____ LISTED ENTRIES
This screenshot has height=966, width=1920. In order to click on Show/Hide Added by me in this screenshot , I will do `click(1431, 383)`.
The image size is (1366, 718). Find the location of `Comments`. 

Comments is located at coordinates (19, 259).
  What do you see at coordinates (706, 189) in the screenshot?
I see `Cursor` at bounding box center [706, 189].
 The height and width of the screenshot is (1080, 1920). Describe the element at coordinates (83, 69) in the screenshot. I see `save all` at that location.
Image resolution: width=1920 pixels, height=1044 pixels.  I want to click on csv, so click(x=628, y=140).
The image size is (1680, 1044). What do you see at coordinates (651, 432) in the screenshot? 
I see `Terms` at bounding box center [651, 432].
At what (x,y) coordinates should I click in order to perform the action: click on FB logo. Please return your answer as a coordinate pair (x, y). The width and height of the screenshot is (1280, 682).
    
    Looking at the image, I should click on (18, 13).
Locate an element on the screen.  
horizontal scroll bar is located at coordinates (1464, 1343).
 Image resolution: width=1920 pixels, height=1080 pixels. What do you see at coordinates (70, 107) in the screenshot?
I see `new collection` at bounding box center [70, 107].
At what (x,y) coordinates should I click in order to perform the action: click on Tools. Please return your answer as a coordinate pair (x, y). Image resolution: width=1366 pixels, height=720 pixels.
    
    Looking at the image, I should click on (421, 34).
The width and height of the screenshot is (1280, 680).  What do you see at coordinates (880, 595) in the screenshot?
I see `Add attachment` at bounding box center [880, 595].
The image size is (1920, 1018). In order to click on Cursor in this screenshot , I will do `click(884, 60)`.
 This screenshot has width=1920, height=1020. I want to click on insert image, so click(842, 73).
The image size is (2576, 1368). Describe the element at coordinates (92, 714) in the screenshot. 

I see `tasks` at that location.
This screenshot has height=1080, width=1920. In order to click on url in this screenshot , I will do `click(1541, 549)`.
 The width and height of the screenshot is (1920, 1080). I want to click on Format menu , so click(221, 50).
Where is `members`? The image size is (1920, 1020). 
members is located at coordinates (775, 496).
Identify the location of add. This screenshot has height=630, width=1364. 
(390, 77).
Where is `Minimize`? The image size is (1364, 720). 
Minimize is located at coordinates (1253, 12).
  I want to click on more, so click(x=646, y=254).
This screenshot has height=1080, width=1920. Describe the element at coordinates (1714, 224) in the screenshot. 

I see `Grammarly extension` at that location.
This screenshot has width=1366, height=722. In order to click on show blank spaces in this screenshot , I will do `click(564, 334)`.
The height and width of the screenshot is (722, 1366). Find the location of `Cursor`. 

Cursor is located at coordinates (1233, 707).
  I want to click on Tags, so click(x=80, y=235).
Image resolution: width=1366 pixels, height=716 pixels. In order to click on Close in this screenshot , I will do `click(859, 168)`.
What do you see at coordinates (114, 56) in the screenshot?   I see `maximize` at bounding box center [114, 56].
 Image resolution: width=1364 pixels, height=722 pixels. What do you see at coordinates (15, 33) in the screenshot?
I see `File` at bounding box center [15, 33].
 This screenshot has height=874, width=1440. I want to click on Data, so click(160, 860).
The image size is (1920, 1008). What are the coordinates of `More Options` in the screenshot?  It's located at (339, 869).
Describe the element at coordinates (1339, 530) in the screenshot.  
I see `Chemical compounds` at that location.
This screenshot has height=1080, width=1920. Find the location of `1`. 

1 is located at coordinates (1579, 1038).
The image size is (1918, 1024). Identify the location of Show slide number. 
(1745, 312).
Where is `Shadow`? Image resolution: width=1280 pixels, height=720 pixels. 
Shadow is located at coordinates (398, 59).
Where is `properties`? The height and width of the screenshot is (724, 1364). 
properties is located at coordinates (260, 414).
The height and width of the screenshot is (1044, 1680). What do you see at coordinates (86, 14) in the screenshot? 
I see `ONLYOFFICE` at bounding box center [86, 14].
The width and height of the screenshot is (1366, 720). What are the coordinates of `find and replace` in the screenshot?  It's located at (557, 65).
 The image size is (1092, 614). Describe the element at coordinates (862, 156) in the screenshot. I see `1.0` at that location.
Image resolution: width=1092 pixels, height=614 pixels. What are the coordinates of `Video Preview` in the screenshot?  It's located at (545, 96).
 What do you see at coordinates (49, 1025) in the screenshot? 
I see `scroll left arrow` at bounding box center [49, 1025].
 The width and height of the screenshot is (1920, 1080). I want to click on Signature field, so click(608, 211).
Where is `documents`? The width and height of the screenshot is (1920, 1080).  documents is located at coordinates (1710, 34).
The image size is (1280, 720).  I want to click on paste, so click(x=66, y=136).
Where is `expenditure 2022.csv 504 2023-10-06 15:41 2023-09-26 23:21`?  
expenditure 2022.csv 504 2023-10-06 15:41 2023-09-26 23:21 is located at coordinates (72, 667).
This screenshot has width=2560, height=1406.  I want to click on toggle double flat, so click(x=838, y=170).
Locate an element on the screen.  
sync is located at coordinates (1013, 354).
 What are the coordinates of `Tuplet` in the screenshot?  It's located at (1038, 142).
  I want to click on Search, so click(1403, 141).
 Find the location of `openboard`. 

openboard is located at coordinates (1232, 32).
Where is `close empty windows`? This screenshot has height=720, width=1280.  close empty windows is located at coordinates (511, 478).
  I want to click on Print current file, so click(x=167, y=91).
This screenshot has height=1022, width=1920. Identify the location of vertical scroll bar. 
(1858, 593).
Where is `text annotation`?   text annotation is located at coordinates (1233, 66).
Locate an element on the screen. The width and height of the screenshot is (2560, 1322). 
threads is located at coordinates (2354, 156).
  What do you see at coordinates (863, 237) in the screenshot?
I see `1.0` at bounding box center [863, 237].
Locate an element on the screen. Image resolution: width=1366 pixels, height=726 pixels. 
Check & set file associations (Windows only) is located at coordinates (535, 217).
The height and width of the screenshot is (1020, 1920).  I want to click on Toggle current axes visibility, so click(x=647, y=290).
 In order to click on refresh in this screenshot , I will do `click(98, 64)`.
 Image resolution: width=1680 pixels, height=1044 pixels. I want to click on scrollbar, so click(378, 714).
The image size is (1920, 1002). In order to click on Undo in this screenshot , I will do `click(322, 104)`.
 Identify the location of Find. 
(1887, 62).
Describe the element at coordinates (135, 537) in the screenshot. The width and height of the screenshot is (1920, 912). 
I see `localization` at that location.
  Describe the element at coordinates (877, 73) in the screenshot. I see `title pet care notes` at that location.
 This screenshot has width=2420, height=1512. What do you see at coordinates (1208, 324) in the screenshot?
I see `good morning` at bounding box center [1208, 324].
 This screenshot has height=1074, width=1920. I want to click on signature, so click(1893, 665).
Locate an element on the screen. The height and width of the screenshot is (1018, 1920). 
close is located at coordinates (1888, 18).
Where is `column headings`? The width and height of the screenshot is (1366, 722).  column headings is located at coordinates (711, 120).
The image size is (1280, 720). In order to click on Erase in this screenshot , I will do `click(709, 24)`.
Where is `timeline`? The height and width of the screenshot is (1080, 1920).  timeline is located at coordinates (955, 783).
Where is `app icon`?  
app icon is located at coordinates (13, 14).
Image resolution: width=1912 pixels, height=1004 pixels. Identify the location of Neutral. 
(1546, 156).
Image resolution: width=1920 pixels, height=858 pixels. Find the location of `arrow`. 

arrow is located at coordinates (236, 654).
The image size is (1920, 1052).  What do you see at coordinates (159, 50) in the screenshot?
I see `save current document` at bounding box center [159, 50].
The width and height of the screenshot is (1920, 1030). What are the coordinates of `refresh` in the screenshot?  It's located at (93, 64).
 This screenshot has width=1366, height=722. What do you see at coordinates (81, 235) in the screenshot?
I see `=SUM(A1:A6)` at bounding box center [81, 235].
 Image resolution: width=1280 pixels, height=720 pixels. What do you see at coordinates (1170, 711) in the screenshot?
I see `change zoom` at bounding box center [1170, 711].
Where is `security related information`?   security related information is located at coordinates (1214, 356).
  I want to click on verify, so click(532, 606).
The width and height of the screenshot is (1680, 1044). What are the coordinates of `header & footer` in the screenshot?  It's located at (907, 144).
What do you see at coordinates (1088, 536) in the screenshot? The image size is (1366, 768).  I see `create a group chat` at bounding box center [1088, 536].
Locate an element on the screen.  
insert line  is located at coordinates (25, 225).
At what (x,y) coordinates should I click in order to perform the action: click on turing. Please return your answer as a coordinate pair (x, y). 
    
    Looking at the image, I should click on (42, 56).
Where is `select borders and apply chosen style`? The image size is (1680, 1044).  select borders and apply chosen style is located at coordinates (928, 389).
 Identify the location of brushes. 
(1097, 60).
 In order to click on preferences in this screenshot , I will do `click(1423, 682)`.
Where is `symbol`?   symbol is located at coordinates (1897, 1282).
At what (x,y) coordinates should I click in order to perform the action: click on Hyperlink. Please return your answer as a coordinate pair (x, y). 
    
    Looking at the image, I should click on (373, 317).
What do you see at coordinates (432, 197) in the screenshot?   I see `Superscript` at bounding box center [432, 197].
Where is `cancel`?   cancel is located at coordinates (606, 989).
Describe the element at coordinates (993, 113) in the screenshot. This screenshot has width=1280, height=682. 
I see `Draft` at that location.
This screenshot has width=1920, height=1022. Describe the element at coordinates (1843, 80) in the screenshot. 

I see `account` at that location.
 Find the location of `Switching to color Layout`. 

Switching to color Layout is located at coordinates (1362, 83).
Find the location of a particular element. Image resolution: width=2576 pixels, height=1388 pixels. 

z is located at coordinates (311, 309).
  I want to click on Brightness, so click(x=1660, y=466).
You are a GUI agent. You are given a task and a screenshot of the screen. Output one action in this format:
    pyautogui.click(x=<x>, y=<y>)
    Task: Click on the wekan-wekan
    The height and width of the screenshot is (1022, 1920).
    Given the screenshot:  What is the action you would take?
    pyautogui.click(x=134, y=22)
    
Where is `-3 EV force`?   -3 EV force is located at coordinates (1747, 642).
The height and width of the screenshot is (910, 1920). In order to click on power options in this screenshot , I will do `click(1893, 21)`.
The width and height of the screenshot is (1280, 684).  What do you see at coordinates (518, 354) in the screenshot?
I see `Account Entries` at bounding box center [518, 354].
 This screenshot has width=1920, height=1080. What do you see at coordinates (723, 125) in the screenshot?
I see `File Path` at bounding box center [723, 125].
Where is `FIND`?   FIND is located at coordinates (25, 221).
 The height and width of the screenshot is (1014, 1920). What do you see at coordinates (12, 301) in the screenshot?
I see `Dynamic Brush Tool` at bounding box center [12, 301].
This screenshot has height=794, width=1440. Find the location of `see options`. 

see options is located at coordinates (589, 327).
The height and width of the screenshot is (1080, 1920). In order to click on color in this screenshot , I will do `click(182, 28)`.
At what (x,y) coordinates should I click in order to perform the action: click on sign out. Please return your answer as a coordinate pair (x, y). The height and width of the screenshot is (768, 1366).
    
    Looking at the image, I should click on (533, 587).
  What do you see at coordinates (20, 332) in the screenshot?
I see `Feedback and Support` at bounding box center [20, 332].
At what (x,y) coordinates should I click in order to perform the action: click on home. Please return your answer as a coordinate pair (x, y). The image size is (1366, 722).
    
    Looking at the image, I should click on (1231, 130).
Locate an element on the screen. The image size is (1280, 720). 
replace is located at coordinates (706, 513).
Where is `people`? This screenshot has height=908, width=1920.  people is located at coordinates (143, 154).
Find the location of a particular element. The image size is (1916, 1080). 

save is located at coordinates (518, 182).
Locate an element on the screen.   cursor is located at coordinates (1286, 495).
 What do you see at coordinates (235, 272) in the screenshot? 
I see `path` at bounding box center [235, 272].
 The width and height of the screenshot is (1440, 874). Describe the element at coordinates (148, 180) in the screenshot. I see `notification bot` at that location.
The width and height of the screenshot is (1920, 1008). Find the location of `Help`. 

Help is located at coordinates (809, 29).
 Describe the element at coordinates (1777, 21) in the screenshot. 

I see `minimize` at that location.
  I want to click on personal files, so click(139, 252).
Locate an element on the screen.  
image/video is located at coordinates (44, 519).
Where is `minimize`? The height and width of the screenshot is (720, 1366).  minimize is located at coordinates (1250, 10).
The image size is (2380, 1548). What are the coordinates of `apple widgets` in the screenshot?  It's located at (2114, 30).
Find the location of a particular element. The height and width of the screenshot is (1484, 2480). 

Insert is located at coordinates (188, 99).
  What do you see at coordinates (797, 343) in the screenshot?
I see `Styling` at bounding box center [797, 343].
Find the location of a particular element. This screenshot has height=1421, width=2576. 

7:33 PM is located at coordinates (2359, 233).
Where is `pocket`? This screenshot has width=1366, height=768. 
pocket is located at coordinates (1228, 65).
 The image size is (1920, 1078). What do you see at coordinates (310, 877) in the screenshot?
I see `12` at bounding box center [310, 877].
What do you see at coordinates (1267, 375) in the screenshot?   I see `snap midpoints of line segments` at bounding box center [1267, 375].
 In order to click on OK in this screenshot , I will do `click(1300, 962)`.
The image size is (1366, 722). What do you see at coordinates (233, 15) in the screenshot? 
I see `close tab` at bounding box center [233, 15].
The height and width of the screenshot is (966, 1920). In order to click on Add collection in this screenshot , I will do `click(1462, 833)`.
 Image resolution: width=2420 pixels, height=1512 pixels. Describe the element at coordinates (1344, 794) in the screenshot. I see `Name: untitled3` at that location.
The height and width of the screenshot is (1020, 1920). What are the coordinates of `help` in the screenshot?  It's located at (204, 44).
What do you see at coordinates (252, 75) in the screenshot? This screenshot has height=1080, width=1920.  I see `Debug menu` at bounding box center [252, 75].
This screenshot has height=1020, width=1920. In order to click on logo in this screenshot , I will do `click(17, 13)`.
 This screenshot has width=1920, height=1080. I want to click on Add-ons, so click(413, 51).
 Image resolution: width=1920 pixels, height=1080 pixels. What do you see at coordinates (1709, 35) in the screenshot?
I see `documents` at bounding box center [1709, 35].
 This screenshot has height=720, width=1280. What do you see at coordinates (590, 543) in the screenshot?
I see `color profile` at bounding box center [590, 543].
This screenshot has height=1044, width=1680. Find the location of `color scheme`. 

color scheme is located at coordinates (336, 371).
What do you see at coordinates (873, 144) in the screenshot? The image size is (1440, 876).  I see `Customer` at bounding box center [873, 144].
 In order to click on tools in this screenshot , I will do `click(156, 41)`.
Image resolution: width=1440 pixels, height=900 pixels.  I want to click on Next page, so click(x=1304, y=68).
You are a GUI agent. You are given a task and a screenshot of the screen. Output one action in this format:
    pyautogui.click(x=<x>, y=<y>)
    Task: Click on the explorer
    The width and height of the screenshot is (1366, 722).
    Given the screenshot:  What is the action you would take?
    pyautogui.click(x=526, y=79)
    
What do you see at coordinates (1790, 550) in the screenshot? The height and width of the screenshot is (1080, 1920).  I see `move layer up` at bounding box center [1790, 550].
________
JOB:
Copy the lines of the listing above word for word, from the line with "The width and height of the screenshot is (1280, 684)." to the line with "replace is located at coordinates (706, 513).", including both of those lines.

RESULT:
The width and height of the screenshot is (1280, 684).  What do you see at coordinates (518, 354) in the screenshot?
I see `Account Entries` at bounding box center [518, 354].
 This screenshot has width=1920, height=1080. What do you see at coordinates (723, 125) in the screenshot?
I see `File Path` at bounding box center [723, 125].
Where is `FIND`?   FIND is located at coordinates (25, 221).
 The height and width of the screenshot is (1014, 1920). What do you see at coordinates (12, 301) in the screenshot?
I see `Dynamic Brush Tool` at bounding box center [12, 301].
This screenshot has height=794, width=1440. Find the location of `see options`. 

see options is located at coordinates (589, 327).
The height and width of the screenshot is (1080, 1920). In order to click on color in this screenshot , I will do `click(182, 28)`.
At what (x,y) coordinates should I click in order to perform the action: click on sign out. Please return your answer as a coordinate pair (x, y). The height and width of the screenshot is (768, 1366).
    
    Looking at the image, I should click on (533, 587).
  What do you see at coordinates (20, 332) in the screenshot?
I see `Feedback and Support` at bounding box center [20, 332].
At what (x,y) coordinates should I click in order to perform the action: click on home. Please return your answer as a coordinate pair (x, y). The image size is (1366, 722).
    
    Looking at the image, I should click on (1231, 130).
Locate an element on the screen. The image size is (1280, 720). 
replace is located at coordinates (706, 513).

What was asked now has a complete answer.